Leslie, 28, Los Angeles, CA
I’ve been dating S for five months. He is a great guy, but there’s one big problem: he goes through all my stuff behind my back. He looks through my cell phone when I’m sleeping, my purse when I’m not looking, and I even caught him creeping through my emails and called him out on it. He said he was sorry and that he does not suspect me of doing anything shady, but his last girlfriend cheated on him and he has a hard time trusting people now, so he just needed reassurance. I feel bad that he was cheated on, and I want to make him comfortable in our relationship, but it’s not my fault he had a slimy ex-girlfriend. I shouldn’t have to suffer for her mistakes. I deserve the same blank slate of trust I give him in our relationship. What ever happened to innocent until proven guilty?
We don’t really have fights, and he never makes a big deal about me going out by myself, although this doesn’t happen that often. But I feel like his snooping is a violation of my privacy.
When I first noticed he was doing this, it did not bother me because I thought that he would calm down after finding that I was squeaky clean. But he doesn’t seem to be backing off. Just the other day, I caught him looking through my phone again at night and I pretended I was asleep.

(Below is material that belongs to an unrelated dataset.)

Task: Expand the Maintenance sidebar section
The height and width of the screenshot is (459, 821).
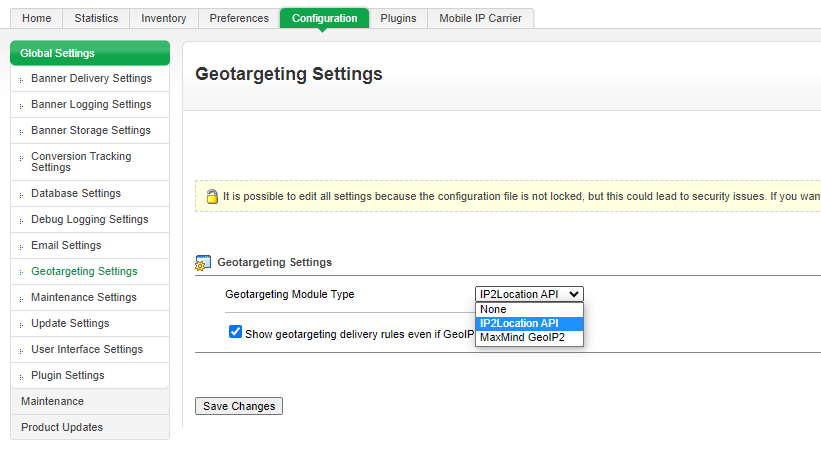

My mother tells me that relationships are not perfect and maybe I have to be more patient and focus on his other good qualities. But this is really starting to irritate me. I don’t want to create a big blowup fight, I just want him to cut it out. I don’t know what to do, but I know it’s going to bother me more and more. I’m wondering if this ridiculous behavior will run its course or whether I should tell him to end it for good or else?